Cobra, her face ashen in the moonlight against her charred black hair, stood
uncertainly looking up the road. The torches of the bat soldiers were pins of
light in the vast pervading darkness of the night, and growing fainter and
fainter. Then they vanished, and Cobra moved slowly alongside the dismembered
bodies, studying them. She had regained consciousness in time to overhear
Schraak’s decision to return to Pyram, but could find no explanation for it. She
put her puzzled eyes on Jakar and asked, “What happened? Why have they left?”

“We tricked them,” he said evenly. “They think they have Robin.”

“Tricked? How?”

“I put her blood on one of the dead girls.”

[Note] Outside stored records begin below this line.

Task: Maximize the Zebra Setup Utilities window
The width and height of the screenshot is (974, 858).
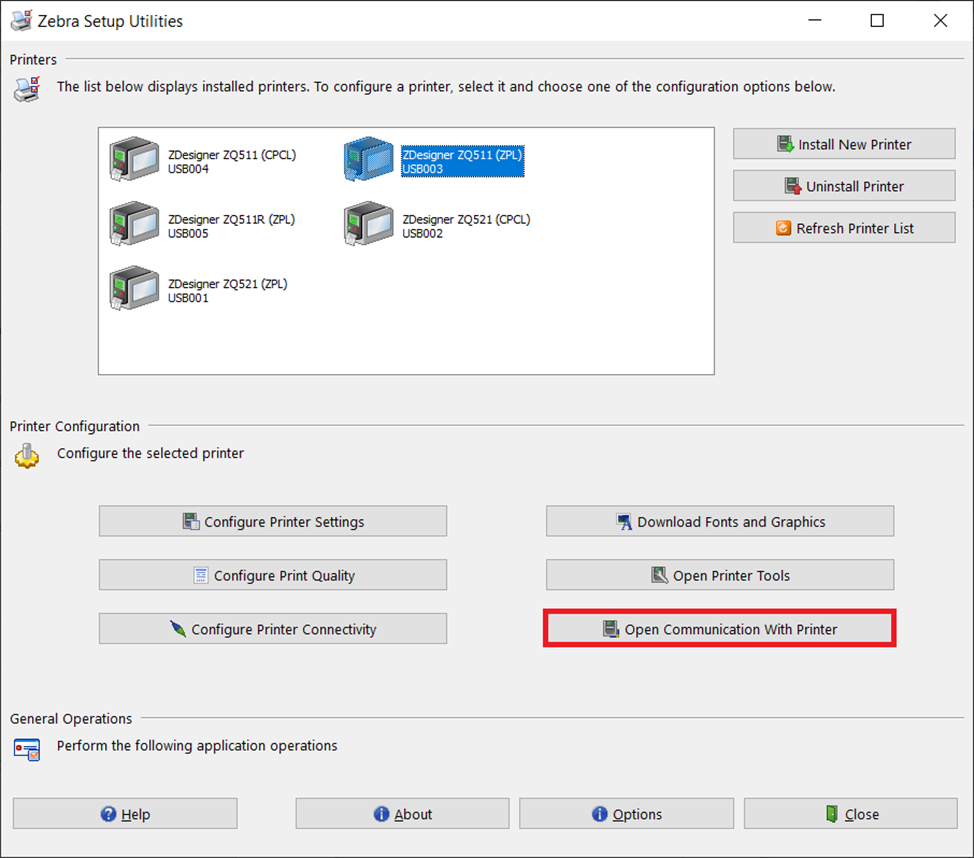Action: pos(877,21)
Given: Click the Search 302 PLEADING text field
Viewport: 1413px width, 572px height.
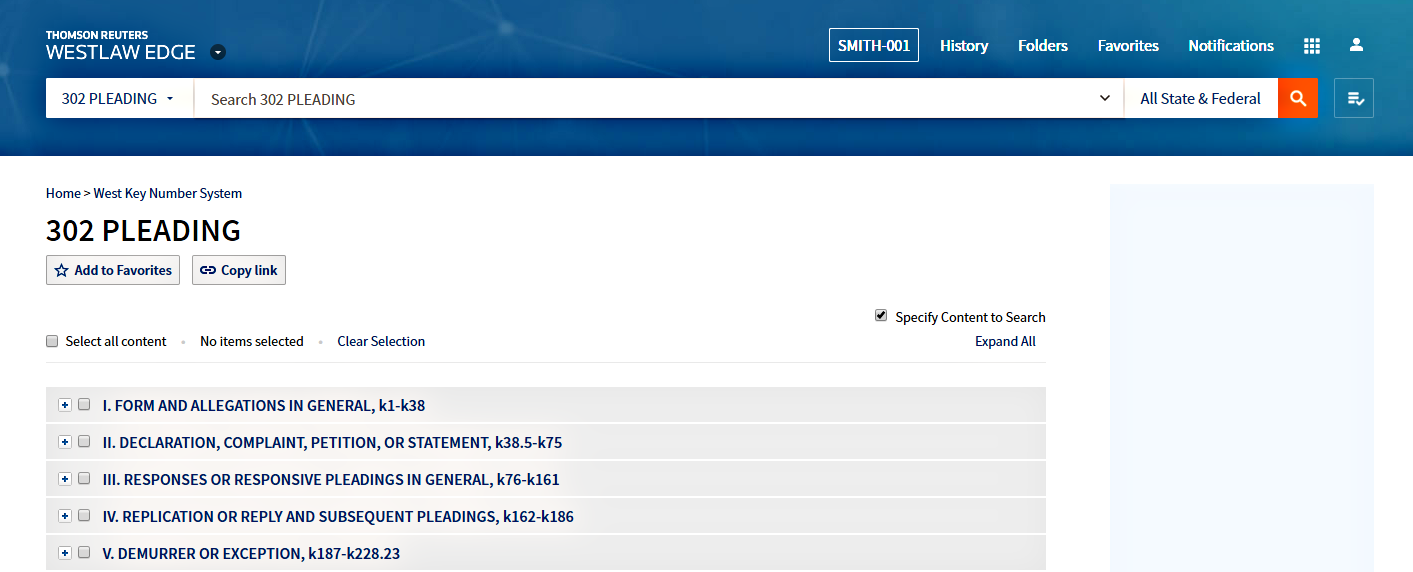Looking at the screenshot, I should pos(640,99).
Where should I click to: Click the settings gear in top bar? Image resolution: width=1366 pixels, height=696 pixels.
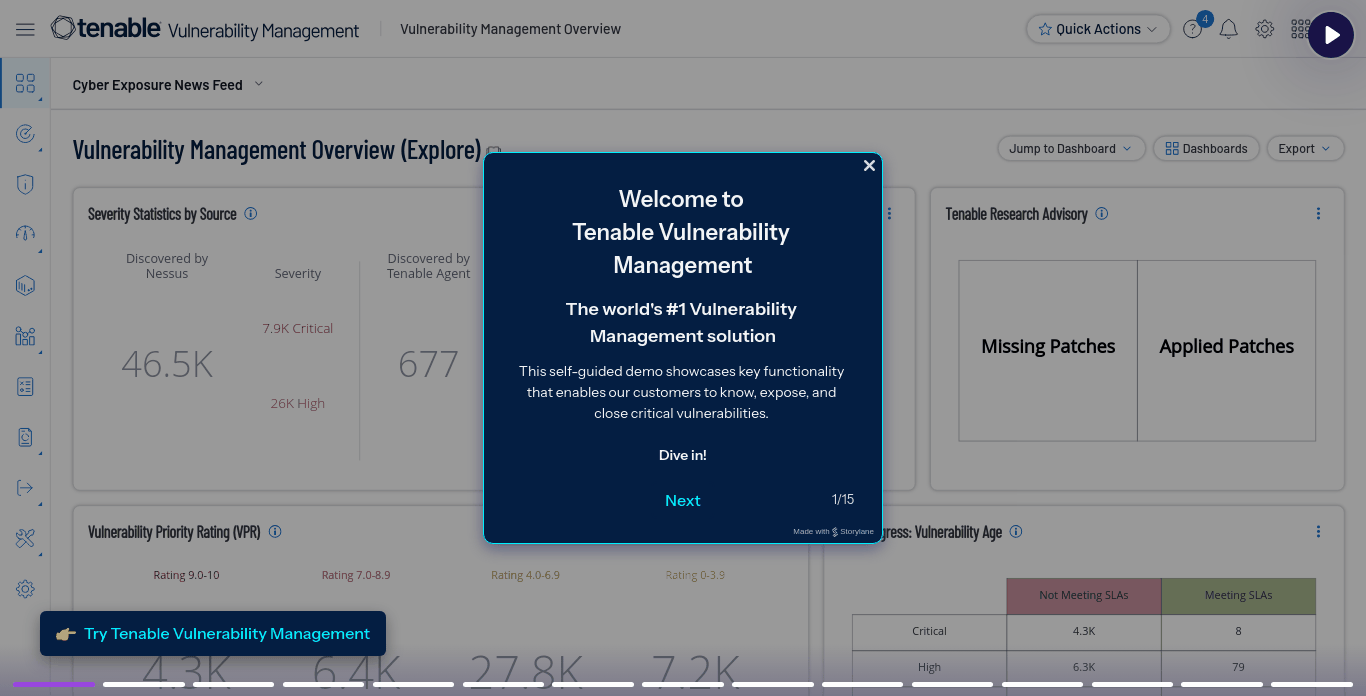click(x=1264, y=29)
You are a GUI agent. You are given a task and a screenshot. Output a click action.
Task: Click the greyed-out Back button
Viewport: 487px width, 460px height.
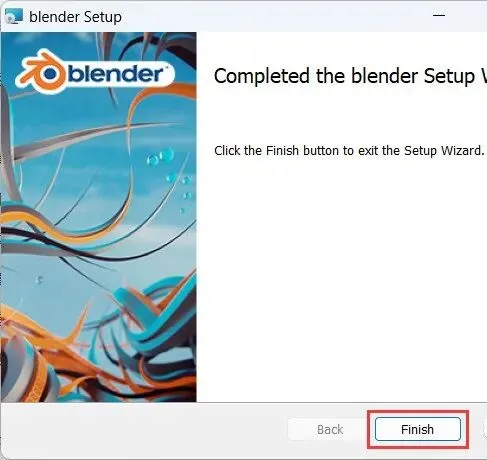[330, 429]
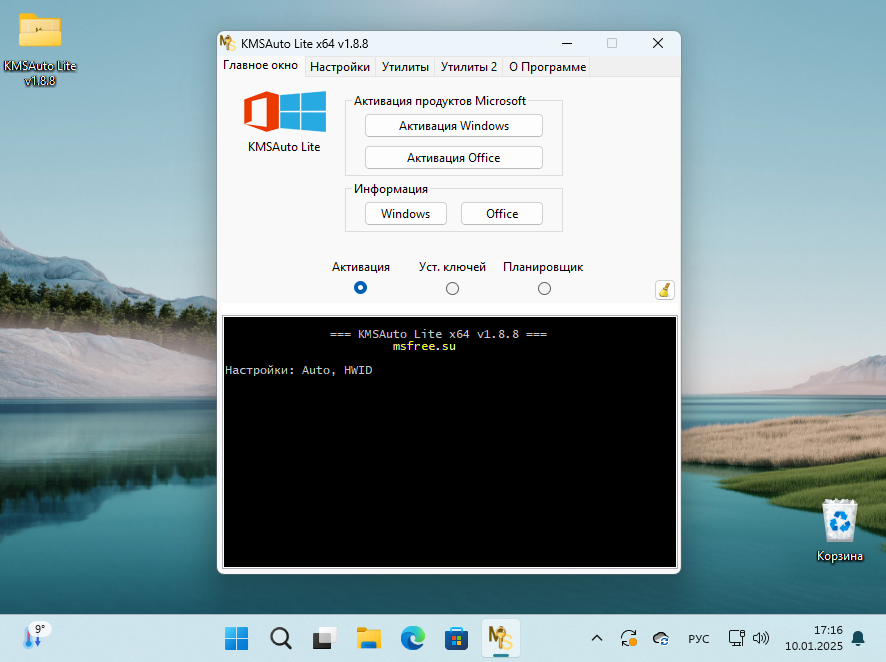Open the О Программе tab

pyautogui.click(x=548, y=66)
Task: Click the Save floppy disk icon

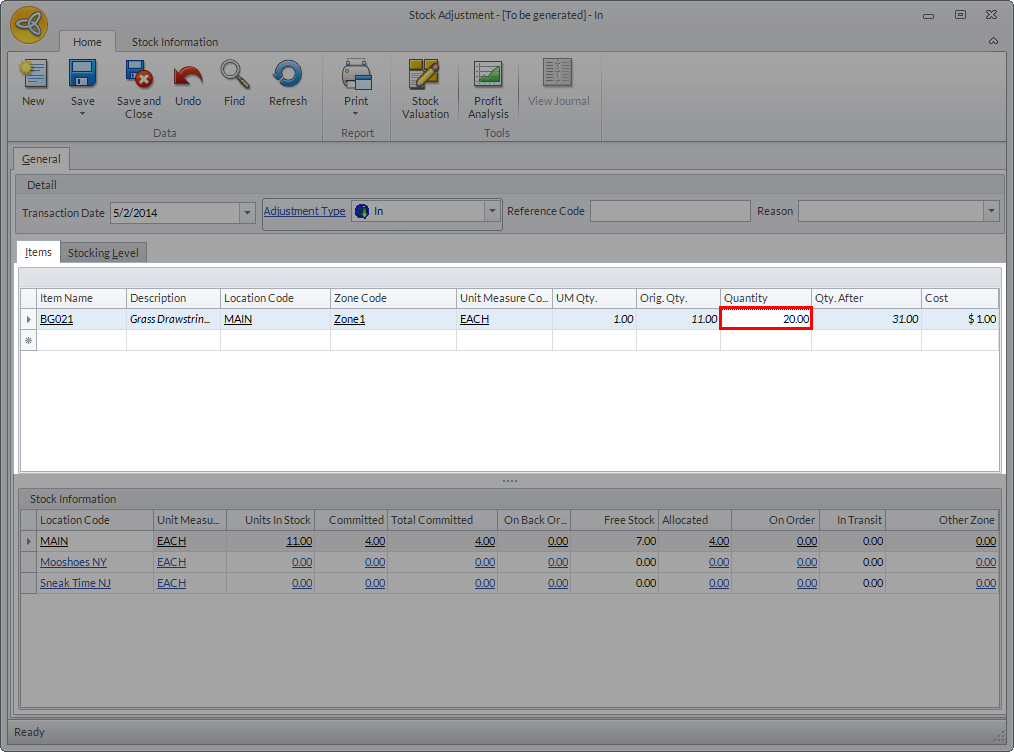Action: click(x=82, y=76)
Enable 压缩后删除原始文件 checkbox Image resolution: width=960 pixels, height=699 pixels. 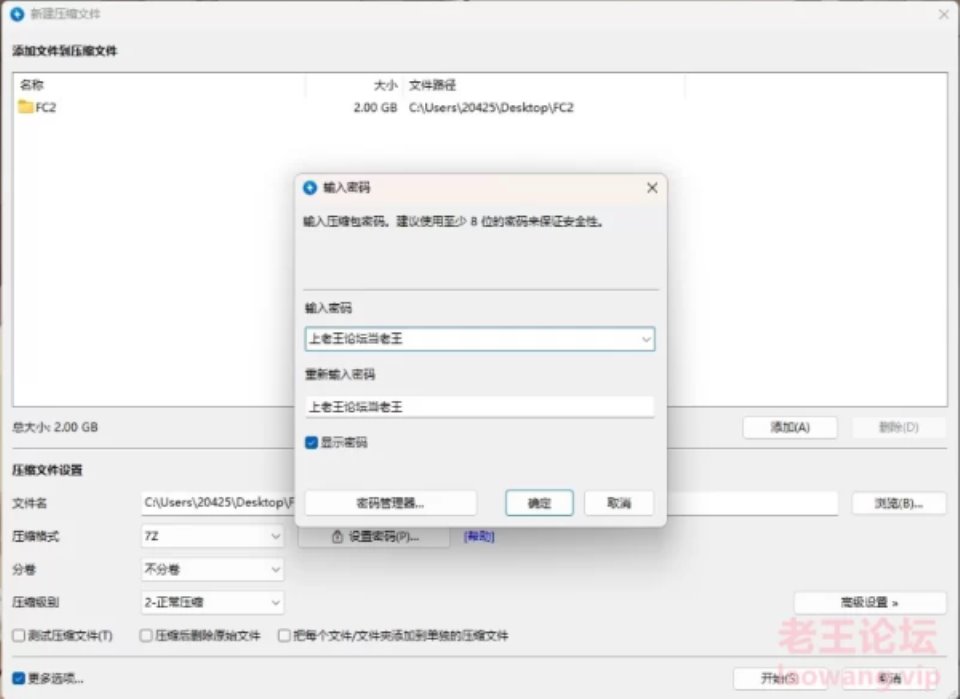tap(146, 636)

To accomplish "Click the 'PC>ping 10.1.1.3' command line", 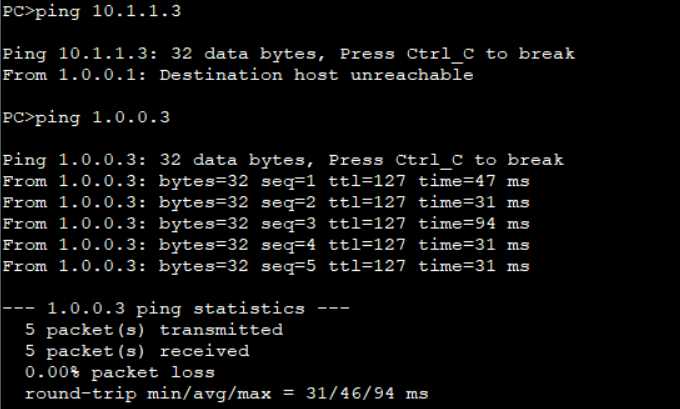I will coord(92,11).
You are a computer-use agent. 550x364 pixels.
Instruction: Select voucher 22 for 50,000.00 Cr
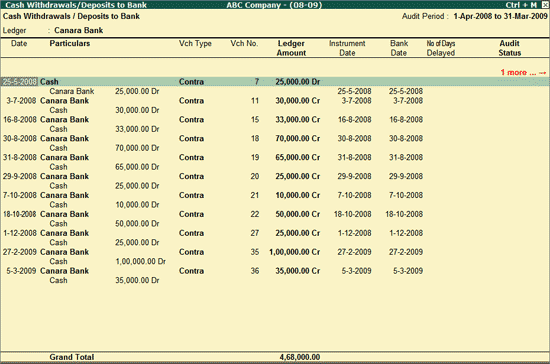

“Her blood?” Cobra’s voice lost strength as she spoke. She looked down at the
stains of fresh blood on the ground, then at Robin’s pale flesh, and staggered
in place, her face distending with such horror that it could have been the
mother of all nightmares.

The
bukko
moved to her quickly, supporting her with his arms and
asking, “What’s wrong?”

She had to gasp for breath before she could speak. “Your dream is dead,
Brown.” Her voice was cold and bitter, and her eyes fixed on Jakar. “That small
man leading them was one of my priests. His name is Schraak. Somehow,” she
gasped, “somehow Tiyy has given him the power to see Robin’s aura in her flesh
and blood.”

“That’s what I was counting on,” said Jakar. “And it worked,” added the
bukko
enthusiastically. “He thinks he has her.”

“He does have her,” Cobra said darkly. “Tiyy does not need Robin… all she
needs is her blood.” Their eyes widened in horror, and she added, “She’ll
extract the power of Robin’s Kaa from the blood and corrupt it with her magic,
then feed on it. Whatever powers she’s lost, she’ll regain immediately. But it
won’t stop there. Now she’ll have power over the helmet just as Robin had, power
enough to make Gath surrender to it. And when she controls him, she’ll send him
after Robin.”

“It won’t make any difference,” Robin protested weakly. “He won’t hurt me.”

“That’s right,” Brown John chimed in. “Gath won’t submit no matter what she
does. You’ve seen how he’s fought the helmet. He won’t quit now!” Cobra turned
her grey-gold eyes on the
bukko
and smiled. There was warmth in her
expression, but no hope. “Brown,” she said, “I know you love Gath, and believe
me, I know he is an extraordinary man. But he is now held by powers no man can
overcome.” Her smile sank tiredly. “It’s over, my friend. Finished. No amount of
words, no matter how filled with humor and hope, can help him now… or us.”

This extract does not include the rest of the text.